Bernofksy renders this as:

Admittedly his entire body was racked with pain, but it seemed to him as if it was gradually becoming weaker and weaker and in the end would fade away altogether.

Duttlinger notes that Bernofsky has shifted “Schmerzen” into the singular “pain”, hence widening the scope of the pronoun “it” to include both the pain and the entire body in what comes next – growing weaker and weaker. This is an odd reading: anyone would translate the German plural with an English singular, since that is just a property of the way English and German people talk about “pains”. In German I have “headaches”, in English “a headache”, or alternatively in German the equivalent of “my head hurts me”. This often happens in translation, that the source language uses a plural for something that in the target language is referred to in the singular – that is why French people speaking English might talk about “some informations”. Duttlinger’s comment about this translation of Schmerzen is misconceived in this respect, but she also apparently fails to note that there is no license at all in Kafka’s text for the move that follows. Kafka is quite unambiguous – it is the pain that is growing weaker and weaker, the plural pronoun “sie” referring to the pains, not the body, which is singular and a masculine noun. And so Bernofsky has introduced an ambiguity into Kafka where there was none.

Furthermore, the idea that his body was “racked with pain” is also Bernofksy’s invention; Kafka writes just that Samsa had pain in his whole body. And it would be better translated as “He did have pain in his whole body, but…”, qualifying the last word in the previous sentence, “behaglich” – comfortable, cosy. The interpolation of “zwar” downgrades the qualification slightly from something rather clumsy, like “Obwohl er Schmerzen im ganzen Leib hatte”, which would be a retranslation into German of Bernofsky’s own rendering; and shifting it clearly into a subordinate clause, which checks the flow of the text that Kafka wrote.

Quite how a translation might be “accurate” is therefore a complex question.  As I wrote in my “Note on the Text and Translation” in Fichte’s Addresses to the German Nation (Hackett, 2013 p. xxxiv), commenting on a very different writer of German, an “authentic” translation of Fichte’s florid prose might well end up making a translation as unintelligible to a modern English reader as Fichte is today for an average German reader.
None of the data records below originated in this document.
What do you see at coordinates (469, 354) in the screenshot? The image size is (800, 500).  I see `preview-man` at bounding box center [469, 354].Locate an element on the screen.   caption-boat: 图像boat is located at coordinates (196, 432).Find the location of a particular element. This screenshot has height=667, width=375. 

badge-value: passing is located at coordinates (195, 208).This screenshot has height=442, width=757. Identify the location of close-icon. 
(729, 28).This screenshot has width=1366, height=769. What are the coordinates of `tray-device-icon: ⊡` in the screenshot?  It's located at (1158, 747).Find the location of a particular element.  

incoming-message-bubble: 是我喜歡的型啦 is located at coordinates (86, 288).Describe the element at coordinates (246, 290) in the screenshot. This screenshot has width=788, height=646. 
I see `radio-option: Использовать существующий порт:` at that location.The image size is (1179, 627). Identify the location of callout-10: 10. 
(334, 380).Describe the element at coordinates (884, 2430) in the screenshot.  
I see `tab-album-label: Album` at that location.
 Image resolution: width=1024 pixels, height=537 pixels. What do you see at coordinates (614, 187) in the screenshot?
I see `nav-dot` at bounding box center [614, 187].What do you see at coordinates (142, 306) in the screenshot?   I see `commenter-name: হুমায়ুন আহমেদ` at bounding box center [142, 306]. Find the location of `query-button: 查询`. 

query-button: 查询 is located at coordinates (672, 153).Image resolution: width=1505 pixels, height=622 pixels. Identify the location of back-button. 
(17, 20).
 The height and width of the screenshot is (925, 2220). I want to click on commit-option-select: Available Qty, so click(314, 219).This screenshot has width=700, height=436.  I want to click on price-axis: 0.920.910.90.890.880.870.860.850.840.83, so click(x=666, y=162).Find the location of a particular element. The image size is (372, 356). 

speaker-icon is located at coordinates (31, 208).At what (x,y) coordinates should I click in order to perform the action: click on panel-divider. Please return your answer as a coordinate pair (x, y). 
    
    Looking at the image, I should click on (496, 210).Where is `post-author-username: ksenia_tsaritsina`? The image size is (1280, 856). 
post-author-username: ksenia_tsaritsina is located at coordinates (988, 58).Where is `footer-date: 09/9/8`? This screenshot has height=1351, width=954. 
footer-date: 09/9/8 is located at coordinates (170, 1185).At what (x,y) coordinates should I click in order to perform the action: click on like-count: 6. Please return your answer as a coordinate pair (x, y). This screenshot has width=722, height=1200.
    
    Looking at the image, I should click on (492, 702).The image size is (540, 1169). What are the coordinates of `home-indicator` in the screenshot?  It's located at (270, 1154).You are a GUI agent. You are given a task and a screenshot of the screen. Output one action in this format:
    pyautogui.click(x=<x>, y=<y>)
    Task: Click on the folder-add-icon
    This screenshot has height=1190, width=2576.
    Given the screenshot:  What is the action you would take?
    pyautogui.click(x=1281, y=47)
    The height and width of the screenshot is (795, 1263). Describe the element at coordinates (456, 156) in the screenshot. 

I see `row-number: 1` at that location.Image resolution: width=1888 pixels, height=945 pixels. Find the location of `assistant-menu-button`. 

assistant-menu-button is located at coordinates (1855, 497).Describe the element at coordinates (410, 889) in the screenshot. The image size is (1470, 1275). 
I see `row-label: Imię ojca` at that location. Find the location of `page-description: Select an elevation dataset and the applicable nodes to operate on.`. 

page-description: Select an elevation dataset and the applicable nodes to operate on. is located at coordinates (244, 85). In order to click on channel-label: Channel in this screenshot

He was not writing for philosophers, but for Germans. I justified my approach by referring to the communicative context in which Fichte was working, reading out addresses that he had previously written, and whose prime audience was not those who attended the presentations in Berlin, but those who would subsequently read the text throughout Germany. Quite how one conveys a source text into a target language has to take into account the motivations of the target readers: why would they wish to read this text?

When it comes to works of political or economic theory, the prime flaw is often not so much a matter of style, but the simple imposition of a modern conceptual framework.  Older writers are presumed to be addressing their own problems in a manner similar to the way in which we would think about them today – recent translations of Serra and of Cantillon are clear examples of this problem. The problem of translating past texts such as these is however the precise opposite: trying to establish how problems were once conceived, and so seeking a vocabulary and style adequate to this.

As we can see from Kafka, that is only the beginning of issues about accuracy.  We read Kafka because of the way he writes, not for what he writes about.  But in thinking about the way that Kafka writes, and how that might be translated, it is easier to see the many levels of decisions that have been taken in a “good translation”.  Indeed, an over-enthusiastic translator, seeking to make a text “relevant”, or “readable”, can entirely destroy its narrative purpose.  Many years ago, I read a translator’s note to Gogol’s short story “The Overcoat”, in which the translator had eliminated many deviations, repetitions and hesitations, seeking to clean up Gogol.  But as Boris Eichenbaum made clear in his essay, “How Gogol’s Overcoat is Made”, the deviations, repetitions and hesitations were the point of the story, replicating the oral delivery of an unreliable narrator.